Cena za 250 ml to ok. 10 zł.

Dodatkowo nowością dla mnie jest seria odżywek do włosów Ziaja, które są napewno łatwiejsze w użyciu niż Biovax, bo należy je nałozyć na 3 do 5 minut na mokre włosy a następnie spłukać, co w ostatnim okresie jest dla mnie bardzo wygodne, gdyż mam mniej czasu na zabawę w chodzenie w czepku po domu ;) Maseczki mają przyjemną kremową konsystencję, bardzo ładnie pachną no i spełniają swoją funkcję w 100%. Włosy są lśniące, lekkie, nie puszą się, nie elektryzują, dlatego z czystym sumieniem mogę polecić wszystkim zabieganym. Dodatkowo są bardzo tanie gdyż kosztują zaledwie 6 do 7 zł z 200 ml, a są dosyć wydajne. Jedynym minusem jest ich dostępność, ponieważ nie dostaniecie ich w żadnej drogerii (przynajmniej ja nie znalazłam) tylko w aptekach bądz w salonach firmowych Ziaja.
Dla zabezpieczenia końcówek przed rozdwajaniem i wygładzenia włosa stosuję jedwab firmy Biosilk. Nakładam go po każdym myciu na mokre końcówki włosów. Uwielbiam jego natychmiastowy efekt! Natychmiast włosy się rozczesują, są miękkie w dotyku i pięknie pachną. Niezależnie od szamponu jakiego używałam w tym roku po użyciu jedwabiu włosy wyglądały i układały się świetnie, a moje końcówki rzeczywiście nigdy nie były rozdwojone.
Cena regularna to ok 10 zł za buteleczkę, dlatego najlepiej jest kupować na promocjach drogeryjnych bo wtedy ceny wahają się od 4 do 5 zł.

^^^^^^^^

## Zadanie
Przepisz fragment tekstu o pielęgnacji włosów od słów „Dodatkowo nowością dla” aż do słów „salonach firmowych Ziaja.” włącznie. Zastąp w nim „czepku” słowem „ręczniku”.

## Wyciąg z danych

^^^^^^^^

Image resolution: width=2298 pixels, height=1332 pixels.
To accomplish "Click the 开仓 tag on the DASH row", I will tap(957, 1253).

^^^^^^^^

## Wynik
Dodatkowo nowością dla mnie jest seria odżywek do włosów Ziaja, które są napewno łatwiejsze w użyciu niż Biovax, bo należy je nałozyć na 3 do 5 minut na mokre włosy a następnie spłukać, co w ostatnim okresie jest dla mnie bardzo wygodne, gdyż mam mniej czasu na zabawę w chodzenie w ręczniku po domu ;) Maseczki mają przyjemną kremową konsystencję, bardzo ładnie pachną no i spełniają swoją funkcję w 100%. Włosy są lśniące, lekkie, nie puszą się, nie elektryzują, dlatego z czystym sumieniem mogę polecić wszystkim zabieganym. Dodatkowo są bardzo tanie gdyż kosztują zaledwie 6 do 7 zł z 200 ml, a są dosyć wydajne. Jedynym minusem jest ich dostępność, ponieważ nie dostaniecie ich w żadnej drogerii (przynajmniej ja nie znalazłam) tylko w aptekach bądz w salonach firmowych Ziaja.